Lieferzeitangaben: Auf welche Formulierungen sollte man besser verzichten?
Angesichts der Tatsache, dass unzulässige Lieferzeitangaben zu den „Klassikern“ der Abmahngründe zählen, hat die Rechtsprechung in den letzten Jahren einige Urteile in Bezug auf zu ungenaue bzw. unzulässige Lieferzeitangaben zu Tage gefördert. Auch in Bezug auf Lieferzeitangaben gilt somit der Grundsatz, dass entsprechend kommunizierte Angaben auch den tatsächlichen Gegebenheiten entsprechen müssen. In diesem Beitrag klären wir darüber auf, welche Formulierungen im Zusammenhang mit Lieferzeitangaben besser nicht verwendet werden sollten.
Unseren Mandanten stellen wir gerne eine Handlungsanleitung zur Verfügung, wie die Lieferzeiten im Online-Shop richtig mitgeteilt werden sollten.
Fazit
Online-Anbieter sind nach Art. 246a § 1 Abs. 1 Nr. 10 EGBGB verpflichtet, ihre potenziellen Käufer über die Lieferzeit zu informieren.
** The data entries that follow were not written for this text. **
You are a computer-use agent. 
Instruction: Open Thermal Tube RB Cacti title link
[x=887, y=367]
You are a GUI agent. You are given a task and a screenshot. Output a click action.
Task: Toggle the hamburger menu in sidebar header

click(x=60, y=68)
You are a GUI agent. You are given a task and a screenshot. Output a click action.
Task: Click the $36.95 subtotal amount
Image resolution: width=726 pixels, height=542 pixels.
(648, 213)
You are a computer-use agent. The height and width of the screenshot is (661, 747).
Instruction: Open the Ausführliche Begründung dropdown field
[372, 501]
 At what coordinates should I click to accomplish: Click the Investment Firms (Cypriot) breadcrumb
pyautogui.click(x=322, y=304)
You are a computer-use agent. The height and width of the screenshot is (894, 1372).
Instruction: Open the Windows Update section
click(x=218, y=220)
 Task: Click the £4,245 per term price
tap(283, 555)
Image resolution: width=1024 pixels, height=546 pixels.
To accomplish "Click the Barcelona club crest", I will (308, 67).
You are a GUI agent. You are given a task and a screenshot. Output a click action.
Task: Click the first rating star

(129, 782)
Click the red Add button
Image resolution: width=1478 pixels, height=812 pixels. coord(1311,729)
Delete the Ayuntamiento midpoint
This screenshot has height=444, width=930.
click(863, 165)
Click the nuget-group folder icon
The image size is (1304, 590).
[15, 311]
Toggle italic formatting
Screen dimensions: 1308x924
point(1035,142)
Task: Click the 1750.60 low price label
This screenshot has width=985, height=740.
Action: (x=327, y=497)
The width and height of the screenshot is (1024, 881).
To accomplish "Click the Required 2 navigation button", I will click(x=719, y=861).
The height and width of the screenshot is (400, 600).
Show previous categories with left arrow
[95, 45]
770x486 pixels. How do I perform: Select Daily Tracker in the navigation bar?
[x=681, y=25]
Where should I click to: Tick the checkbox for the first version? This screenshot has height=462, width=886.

Das LG Frankfurt am Main stellte fest, dass diese gesetzlich vorgeschriebene Pflichtinformation zur Lieferzeit nicht durch einen Mouseover-Effekt bereitgestellt werden kann. Nach Ansicht des LG Frankfurt muss diese Information vielmehr klar und deutlich sichtbar sein, ohne dass der Verbraucher zusätzliche Aktionen, wie das Bewegen der Maus über bestimmte Bereiche, durchführen muss.